The Supreme Court distinguished Ex parte F.C., however, noting that there were many more facts in dispute in this case than had been present in Ex parte F.C.

The probate court did not exceed its discretion in resolving the conflicts in the testimony by discrediting the biological father’s version of the facts–that he provided prebirth support for the child and birth mother; that he prepared a nursery for the child in his house; and that he established a bank account for the child. The probate court did not exceed its discretion by accepting the birth mother’s version of the facts–that the biological father failed to provide support for her and the child before or after the child’s birth, that he was not present for the birth of the child and did not return to the hospital to visit her or the child; and that he did not telephone her for three weeks following the child’s birth.

The Supreme Court ended its opinion by quoting approvingly from Judge Murdock’s dissent in the Appeals Court case:

Despite the formal legal position taken in this case by the biological father, the trial court found that the father’s subsequent acts and omissions spoke louder than his words, and implied the necessary consent under the Adoption Code [§ 26-10A-1 et seq., Ala. Code 1975]. This is a difficult case. Given the conflicting evidence and the ore tenus presumption, however, I have not been persuaded that this court should overturn the trial court’s judgment in this case.

We should not equate the filing of ‘court papers’ and the taking of legal positions with the establishment of human relationships.
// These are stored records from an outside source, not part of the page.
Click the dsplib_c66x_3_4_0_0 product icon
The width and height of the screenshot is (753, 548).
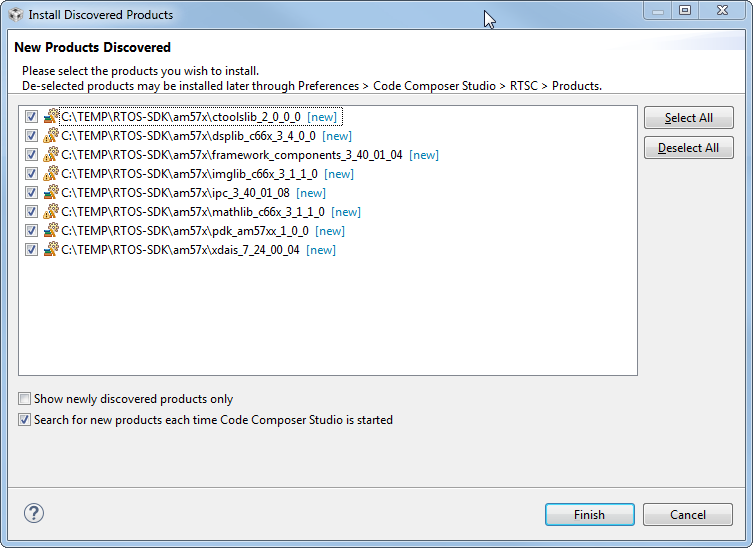[51, 136]
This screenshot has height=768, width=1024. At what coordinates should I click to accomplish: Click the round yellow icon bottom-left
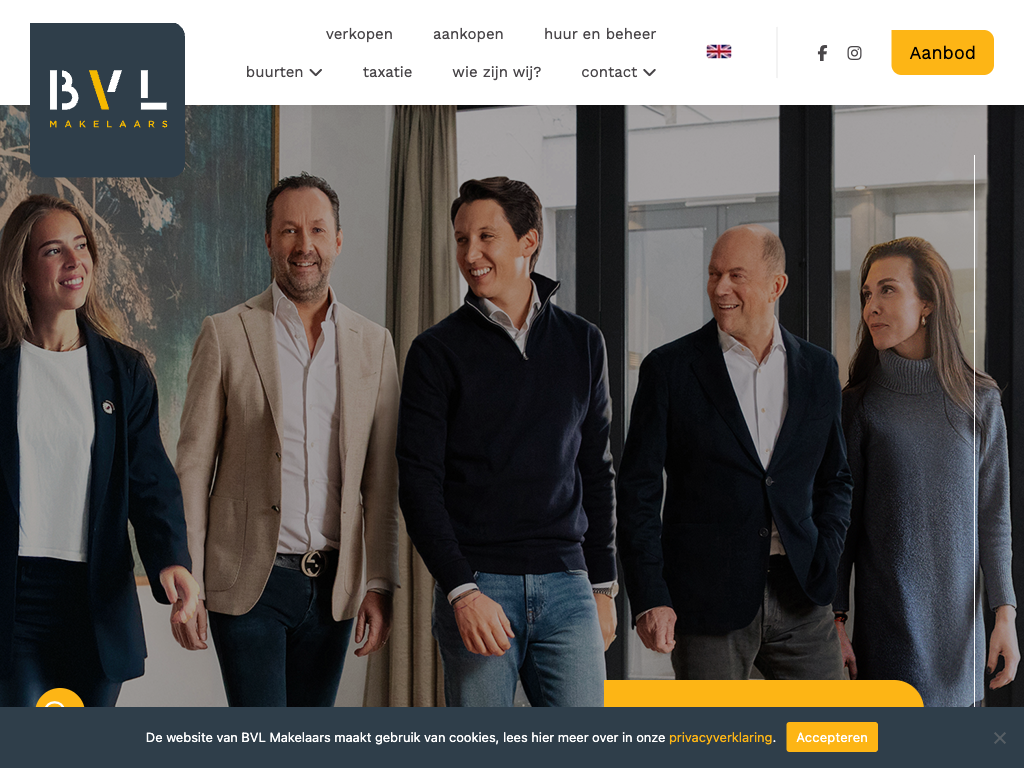[59, 698]
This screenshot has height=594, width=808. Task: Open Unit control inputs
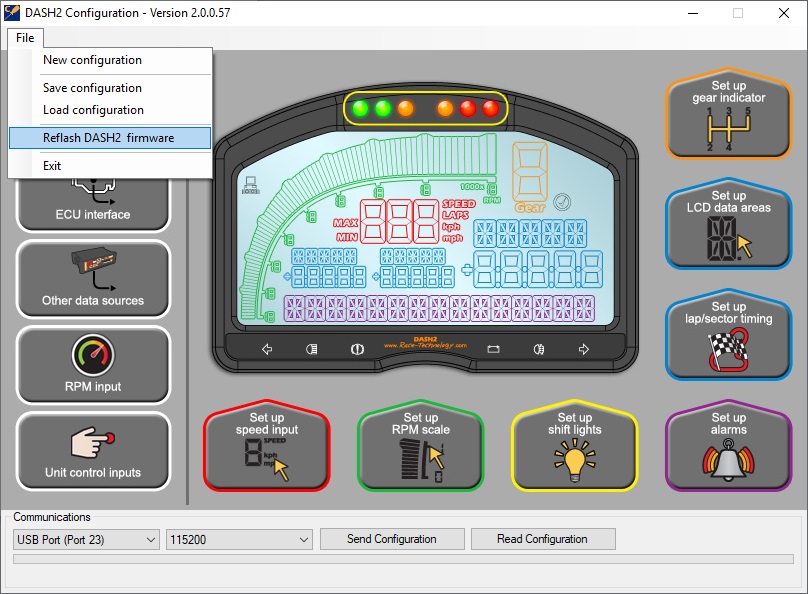pyautogui.click(x=93, y=451)
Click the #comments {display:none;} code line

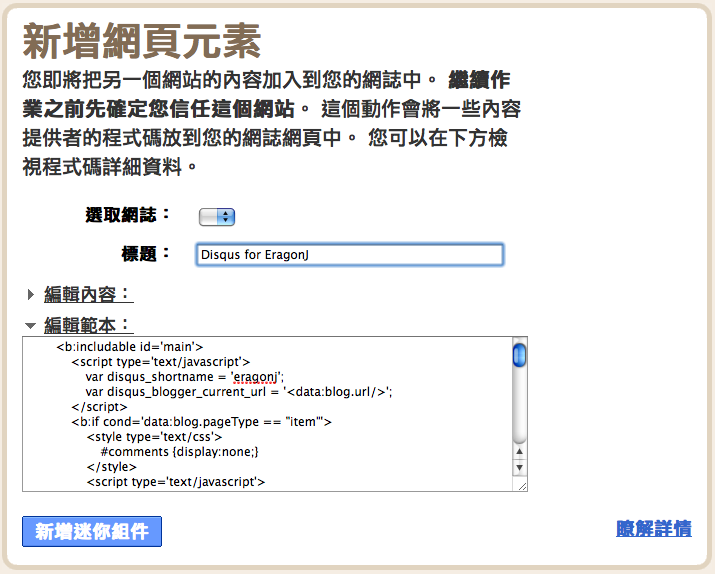[180, 452]
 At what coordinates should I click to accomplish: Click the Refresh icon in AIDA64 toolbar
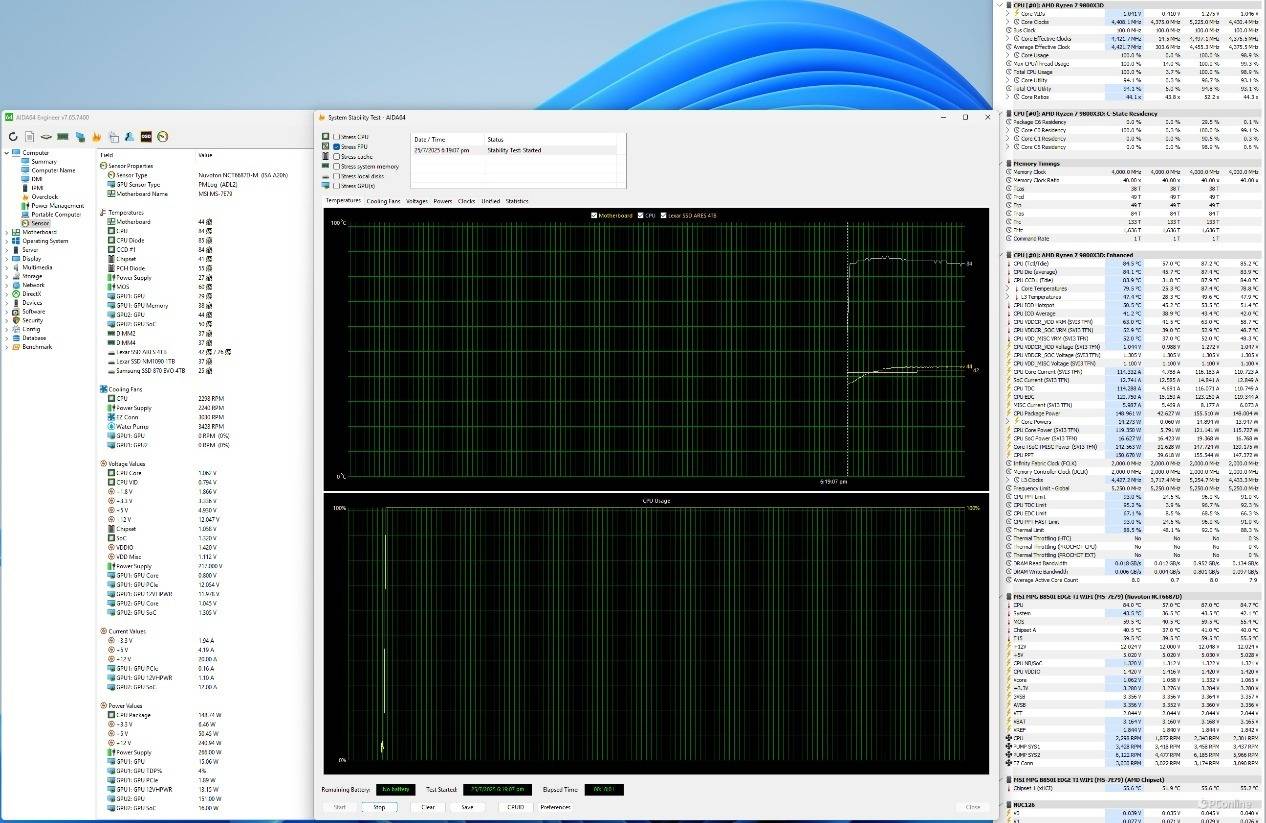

A child can be abandoned just as surely when papers have been filed with a court as when they have not been. While those papers sit in a folder in a courthouse, children grow. They are read to and tucked in at night. They are nursed to health. They are taught. They are nurtured. They are loved. And they love back. And bonds are formed — but not with a biological father who has allowed himself to remain absent from the child’s life. See generally R.K. v. R.J., 843 So. 2d 774 [(Ala. Civ. App. 2002)]; Lehr v. Robertson, 463 U.S. 248, 103 S. Ct. 2985, 77 L. Ed. 2d 614 [(1982)].

One comment

  1. Daniel says:

    I agree that ore tenus presumption must be upheld. However, I think the trial court was manifestly unjust. How do you square the trial courts reading with Troxel? There is a parent’s right to parent and I think the time frame was to short to determine anything about the father’s intention. While there were facts in this case, I would hardly call them of a high enough substance to make the ruling of the trail court stand. The ore tenus presumption cannot be a cop-out for failing to exercise de novo judgement.